Do you know some dedicated software or parcel of code doing something similar ?
Any suggestion would be appreciated.
I had a more or less similar project in which I intended to send voice commands to a robot. A speech recognition software is too complicated for such a task. I used FFT implementation in C++ to extract Fourier components of the sampled voice, and then I created a histogram of major frequencies (frequencies at which the target voice command has the highest amplitudes). I tried two approaches:
Comparing the similarities between histogram of the given voice command with those saved in the memory to identify the most probable command.
Using Support Vector Machine (SVM) to train a classifier to distinguish voice commands. I used LibSVM and the results are considerably better than the first approach. However, one problem with SVM method is that you need a rather large data set for training. Another problem is that, when an unknown voice is given, the classifier will output a command anyway (which is obviously a wrong command detection). This can be avoided by the first approach where I had a threshold for similarity measure.
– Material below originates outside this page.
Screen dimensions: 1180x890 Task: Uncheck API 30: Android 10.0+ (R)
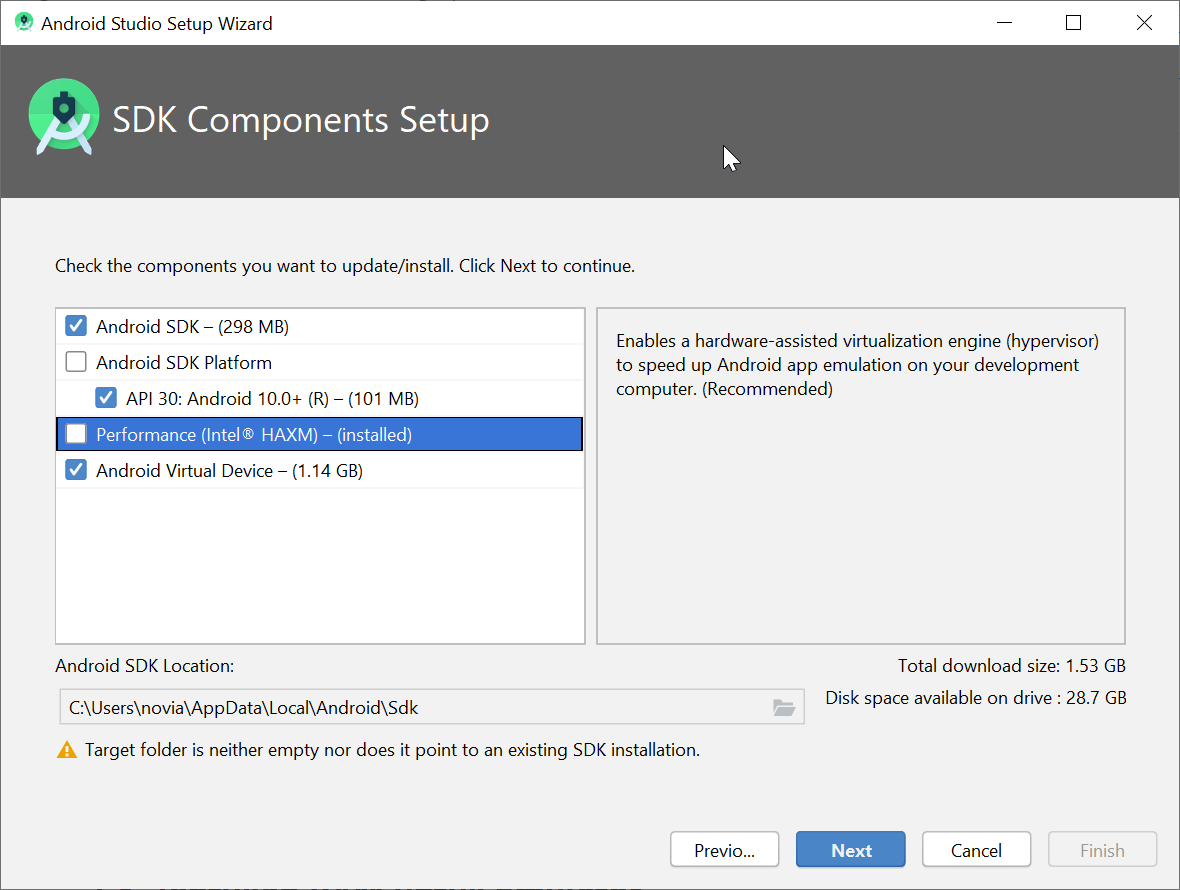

I hope this helps you to implement your own voice activated software.
Song fingerprint is not a good idea for that task because command timings can vary and fingerprint expects exact time match. However its very easy to implement matching with DTW algorithm for time series and features extracted with CMUSphinx library Sphinxbase. See Wikipedia entry about DTW for details.
http://en.wikipedia.org/wiki/Dynamic_time_warping
http://cmusphinx.sourceforge.net/wiki/download